### TEXT BLOCK
Benefits:
- •Learn what to look for
- •Understand feedback style
- •See common issues
- •Improve review quality
3. Knowledge Transfer
Problem: Senior engineer leaving, knowledge lost Solution: Extract their expertise before departure
Benefits:
- •Preserve tribal knowledge
- •Document decisions
- •Maintain code quality
- •Reduce bus factor
4. Establishing Team Standards
Problem: Inconsistent coding styles across team Solution: Extract patterns from best engineers, create standards
Benefits:
- •Evidence-based standards
- •Real-world examples
- •Buy-in from team
- •Consistent codebase
5. AI Agent Training
Problem: Agent needs to code like specific engineer Solution: Provide extracted profile to agent
Benefits:
- •Match expert's style
- •Follow their patterns
- •Apply their best practices
- •Maintain consistency
Profile Usage by Agents
When an agent has access to an engineer profile, it can:
Code Generation:
- •Follow extracted naming conventions
- •Use identified patterns
- •Apply documented best practices
- •Match architectural style
Code Review:
- •Provide feedback in engineer's style
- •Check for common issues they'd catch
- •Apply their quality standards
- •Match their priorities
Problem Solving:
- •Use their common solutions
- •Follow their architectural approach
- •Apply their design patterns
- •Consider their trade-offs
Example Agent Prompt:
"Using the profile at engineer_profiles/senior_dev/, write a user service following their coding style, patterns, and best practices. Pay special attention to their error handling approach and testing standards."
Best Practices
Research Ethics
DO:
- •✅ Get permission before extracting
- •✅ Focus on public contributions
- •✅ Respect privacy
- •✅ Use for learning and improvement
DON'T:
- •❌ Extract without permission
- •❌ Share profiles externally
- •❌ Include sensitive information
- •❌ Use for performance reviews
Profile Maintenance
Regular Updates:
- •Refresh every quarter
- •Add new significant PRs
- •Update with latest patterns
- •Archive outdated practices
Quality Control:
- •Verify extracted patterns
- •Review examples for relevance
- •Update documentation
- •Remove deprecated practices
Effective Usage
For Learning:
- •Study patterns with context
- •Understand reasoning behind choices
- •Practice applying techniques
- •Ask questions when unclear
For Replication:
- •Start with style guide
- •Reference patterns for similar problems
- •Adapt to current context
- •Don't blindly copy
Limitations
What This Extracts:
- •✅ Coding style and conventions
- •✅ Common patterns and approaches
- •✅ Best practices and guidelines
- •✅ Architectural decisions
- •✅ Review feedback patterns
What This Doesn't Capture:
- •❌ Real-time problem-solving process
- •❌ Verbal communication style
- •❌ Meeting discussions
- •❌ Design phase thinking
- •❌ Interpersonal mentoring
Future Enhancements
Potential additions:
- •Slack message analysis (communication style)
- •Design doc extraction (design thinking)
- •Meeting notes analysis (decision process)
- •Video analysis (pair programming sessions)
- •Code metrics tracking (evolution over time)

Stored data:

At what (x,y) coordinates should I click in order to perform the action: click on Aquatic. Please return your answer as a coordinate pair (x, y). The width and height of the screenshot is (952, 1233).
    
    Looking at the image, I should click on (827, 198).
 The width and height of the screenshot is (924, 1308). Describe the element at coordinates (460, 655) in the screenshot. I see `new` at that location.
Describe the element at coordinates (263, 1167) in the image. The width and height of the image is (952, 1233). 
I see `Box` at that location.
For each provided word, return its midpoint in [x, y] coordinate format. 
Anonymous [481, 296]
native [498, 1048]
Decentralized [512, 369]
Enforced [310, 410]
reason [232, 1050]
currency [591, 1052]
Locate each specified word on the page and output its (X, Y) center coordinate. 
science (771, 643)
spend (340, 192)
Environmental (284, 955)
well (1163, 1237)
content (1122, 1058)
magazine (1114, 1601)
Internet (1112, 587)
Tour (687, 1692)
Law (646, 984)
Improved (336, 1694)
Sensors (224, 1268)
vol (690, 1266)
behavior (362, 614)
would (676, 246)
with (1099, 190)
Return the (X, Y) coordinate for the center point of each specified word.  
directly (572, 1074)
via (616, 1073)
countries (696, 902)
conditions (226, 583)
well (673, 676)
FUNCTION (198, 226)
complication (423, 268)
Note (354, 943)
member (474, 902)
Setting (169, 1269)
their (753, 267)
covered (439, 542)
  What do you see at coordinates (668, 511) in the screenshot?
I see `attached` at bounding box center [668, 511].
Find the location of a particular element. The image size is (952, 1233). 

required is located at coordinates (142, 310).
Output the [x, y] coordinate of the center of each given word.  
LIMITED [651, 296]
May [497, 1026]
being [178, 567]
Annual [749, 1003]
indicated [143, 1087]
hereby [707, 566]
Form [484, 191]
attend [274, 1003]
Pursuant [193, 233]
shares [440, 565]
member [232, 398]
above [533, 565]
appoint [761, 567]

### WORK REQUEST A
Recast the paragraph beginning "Problem: Inconsistent coding styles" from the text on engineer profiles as a short list that keeps its main facts.
### WORK REQUEST B
Return everything from "- •Design doc" down to "(evolution over time)" in the text on engineer profiles, copied word for word.
The stored data above is separate material, not part of the text on engineer profiles.

### RESPONSE A
- Problem: coding styles are inconsistent across the team.
- Solution: draw patterns from the best engineers and turn them into standards.

### RESPONSE B
- •Design doc extraction (design thinking)
- •Meeting notes analysis (decision process)
- •Video analysis (pair programming sessions)
- •Code metrics tracking (evolution over time)